### Activity
Below are some records. Print exactly the lines between the one holding "Instruction: Click the Opmaak" and the one holding "Image resolution: width=2576 pixels, height=1083", inclusive, and nothing else.
::::
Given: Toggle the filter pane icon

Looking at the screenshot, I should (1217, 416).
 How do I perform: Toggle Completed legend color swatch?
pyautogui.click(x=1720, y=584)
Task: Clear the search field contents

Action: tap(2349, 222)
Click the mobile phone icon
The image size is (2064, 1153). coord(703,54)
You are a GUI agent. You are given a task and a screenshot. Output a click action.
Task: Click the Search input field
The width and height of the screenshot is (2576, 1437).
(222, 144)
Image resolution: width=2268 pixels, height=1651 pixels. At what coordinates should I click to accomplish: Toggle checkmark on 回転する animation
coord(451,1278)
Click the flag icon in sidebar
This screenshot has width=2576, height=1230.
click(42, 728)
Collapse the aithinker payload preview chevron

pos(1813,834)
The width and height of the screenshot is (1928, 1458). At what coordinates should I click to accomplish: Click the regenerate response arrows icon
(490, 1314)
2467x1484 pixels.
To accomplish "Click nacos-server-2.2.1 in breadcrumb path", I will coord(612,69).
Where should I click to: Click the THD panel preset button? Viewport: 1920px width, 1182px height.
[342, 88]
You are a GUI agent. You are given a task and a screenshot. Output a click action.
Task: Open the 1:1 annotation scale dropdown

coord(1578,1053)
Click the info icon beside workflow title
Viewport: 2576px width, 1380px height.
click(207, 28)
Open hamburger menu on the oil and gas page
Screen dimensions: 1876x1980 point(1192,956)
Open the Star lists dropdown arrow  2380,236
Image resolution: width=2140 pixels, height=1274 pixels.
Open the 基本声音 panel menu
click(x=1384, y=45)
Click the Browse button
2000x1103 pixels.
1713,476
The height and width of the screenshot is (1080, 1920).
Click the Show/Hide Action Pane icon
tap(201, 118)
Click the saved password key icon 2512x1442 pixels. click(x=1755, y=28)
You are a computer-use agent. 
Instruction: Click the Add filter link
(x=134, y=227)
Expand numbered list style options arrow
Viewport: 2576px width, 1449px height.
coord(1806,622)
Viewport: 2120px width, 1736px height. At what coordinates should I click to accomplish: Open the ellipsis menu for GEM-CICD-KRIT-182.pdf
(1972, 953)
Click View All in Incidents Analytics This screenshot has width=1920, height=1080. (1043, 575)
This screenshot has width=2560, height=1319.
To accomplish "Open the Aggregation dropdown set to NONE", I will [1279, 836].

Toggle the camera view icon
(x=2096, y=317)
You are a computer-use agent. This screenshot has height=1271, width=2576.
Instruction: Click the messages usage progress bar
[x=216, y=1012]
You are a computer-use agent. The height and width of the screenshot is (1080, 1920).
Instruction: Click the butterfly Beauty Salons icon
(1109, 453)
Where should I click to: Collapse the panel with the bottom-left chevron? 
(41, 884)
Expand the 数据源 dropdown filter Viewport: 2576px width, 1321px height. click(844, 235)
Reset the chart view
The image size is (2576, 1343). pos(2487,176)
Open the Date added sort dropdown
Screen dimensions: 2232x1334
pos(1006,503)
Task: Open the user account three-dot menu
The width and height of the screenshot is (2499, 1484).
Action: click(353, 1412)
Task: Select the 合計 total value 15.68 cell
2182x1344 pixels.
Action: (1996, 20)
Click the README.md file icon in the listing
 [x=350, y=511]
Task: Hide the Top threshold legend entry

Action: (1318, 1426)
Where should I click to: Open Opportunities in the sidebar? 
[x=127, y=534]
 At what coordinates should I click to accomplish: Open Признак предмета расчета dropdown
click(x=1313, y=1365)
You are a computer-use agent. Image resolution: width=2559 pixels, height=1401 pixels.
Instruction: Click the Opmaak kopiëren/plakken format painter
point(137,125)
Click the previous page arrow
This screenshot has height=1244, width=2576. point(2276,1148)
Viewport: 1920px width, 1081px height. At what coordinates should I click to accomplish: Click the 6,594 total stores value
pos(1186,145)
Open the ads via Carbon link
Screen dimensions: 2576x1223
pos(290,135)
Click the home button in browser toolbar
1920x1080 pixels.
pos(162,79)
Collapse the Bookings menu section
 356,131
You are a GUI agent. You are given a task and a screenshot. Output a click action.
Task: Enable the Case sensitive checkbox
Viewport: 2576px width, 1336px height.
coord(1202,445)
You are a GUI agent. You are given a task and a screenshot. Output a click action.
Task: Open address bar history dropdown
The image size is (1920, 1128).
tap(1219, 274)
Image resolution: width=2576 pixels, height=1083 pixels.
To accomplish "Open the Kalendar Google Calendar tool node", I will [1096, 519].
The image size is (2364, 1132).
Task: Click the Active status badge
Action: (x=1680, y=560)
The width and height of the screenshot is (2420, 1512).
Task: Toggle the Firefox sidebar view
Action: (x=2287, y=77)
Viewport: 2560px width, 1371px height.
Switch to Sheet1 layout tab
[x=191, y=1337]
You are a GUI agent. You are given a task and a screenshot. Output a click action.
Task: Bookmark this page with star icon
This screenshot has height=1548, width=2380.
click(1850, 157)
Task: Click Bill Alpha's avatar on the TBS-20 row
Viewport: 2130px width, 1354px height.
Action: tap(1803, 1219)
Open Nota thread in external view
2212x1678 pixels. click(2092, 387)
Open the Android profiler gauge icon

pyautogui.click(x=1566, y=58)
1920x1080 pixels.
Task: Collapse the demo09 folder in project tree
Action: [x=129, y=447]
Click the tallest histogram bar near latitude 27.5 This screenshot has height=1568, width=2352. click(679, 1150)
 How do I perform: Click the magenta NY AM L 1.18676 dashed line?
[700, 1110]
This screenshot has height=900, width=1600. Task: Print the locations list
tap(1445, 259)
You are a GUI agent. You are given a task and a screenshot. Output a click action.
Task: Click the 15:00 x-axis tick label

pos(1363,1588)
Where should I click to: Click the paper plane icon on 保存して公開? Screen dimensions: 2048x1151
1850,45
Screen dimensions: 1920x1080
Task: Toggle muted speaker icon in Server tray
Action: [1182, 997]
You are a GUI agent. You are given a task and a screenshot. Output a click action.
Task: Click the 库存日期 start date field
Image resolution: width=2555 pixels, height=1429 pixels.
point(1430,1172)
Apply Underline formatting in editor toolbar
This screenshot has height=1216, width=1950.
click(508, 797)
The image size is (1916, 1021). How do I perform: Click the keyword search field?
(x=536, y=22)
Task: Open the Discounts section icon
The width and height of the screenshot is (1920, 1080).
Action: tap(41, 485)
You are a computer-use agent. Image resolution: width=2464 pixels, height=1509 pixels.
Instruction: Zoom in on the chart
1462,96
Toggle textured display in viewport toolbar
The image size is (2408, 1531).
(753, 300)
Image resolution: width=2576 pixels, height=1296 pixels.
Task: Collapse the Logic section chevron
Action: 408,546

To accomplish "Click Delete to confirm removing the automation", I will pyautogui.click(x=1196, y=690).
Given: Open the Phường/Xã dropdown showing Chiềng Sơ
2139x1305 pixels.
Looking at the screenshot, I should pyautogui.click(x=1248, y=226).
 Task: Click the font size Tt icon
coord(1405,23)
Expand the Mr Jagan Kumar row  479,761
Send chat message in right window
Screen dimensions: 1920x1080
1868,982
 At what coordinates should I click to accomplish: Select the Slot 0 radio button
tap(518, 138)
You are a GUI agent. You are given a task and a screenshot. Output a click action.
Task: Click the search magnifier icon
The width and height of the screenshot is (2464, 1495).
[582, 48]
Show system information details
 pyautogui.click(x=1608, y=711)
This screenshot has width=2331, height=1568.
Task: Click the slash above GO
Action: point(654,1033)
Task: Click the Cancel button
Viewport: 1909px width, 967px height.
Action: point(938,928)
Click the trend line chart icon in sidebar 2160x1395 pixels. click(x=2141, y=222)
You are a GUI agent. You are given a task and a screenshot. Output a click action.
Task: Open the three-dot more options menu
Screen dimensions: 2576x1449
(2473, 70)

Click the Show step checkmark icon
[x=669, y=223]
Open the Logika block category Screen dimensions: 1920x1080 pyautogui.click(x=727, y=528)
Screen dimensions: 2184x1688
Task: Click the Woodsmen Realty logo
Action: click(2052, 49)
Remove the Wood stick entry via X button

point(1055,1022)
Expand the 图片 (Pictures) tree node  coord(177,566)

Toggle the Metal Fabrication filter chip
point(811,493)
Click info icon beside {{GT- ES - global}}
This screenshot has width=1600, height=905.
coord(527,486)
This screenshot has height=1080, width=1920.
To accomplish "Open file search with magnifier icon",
::::
### Solution
Instruction: Click the Opmaak kopiëren/plakken format painter
point(137,125)
Click the previous page arrow
This screenshot has height=1244, width=2576. point(2276,1148)
Viewport: 1920px width, 1081px height. At what coordinates should I click to accomplish: Click the 6,594 total stores value
pos(1186,145)
Open the ads via Carbon link
Screen dimensions: 2576x1223
pos(290,135)
Click the home button in browser toolbar
1920x1080 pixels.
pos(162,79)
Collapse the Bookings menu section
 356,131
You are a GUI agent. You are given a task and a screenshot. Output a click action.
Task: Enable the Case sensitive checkbox
Viewport: 2576px width, 1336px height.
coord(1202,445)
You are a GUI agent. You are given a task and a screenshot. Output a click action.
Task: Open address bar history dropdown
The image size is (1920, 1128).
tap(1219, 274)
Image resolution: width=2576 pixels, height=1083 pixels.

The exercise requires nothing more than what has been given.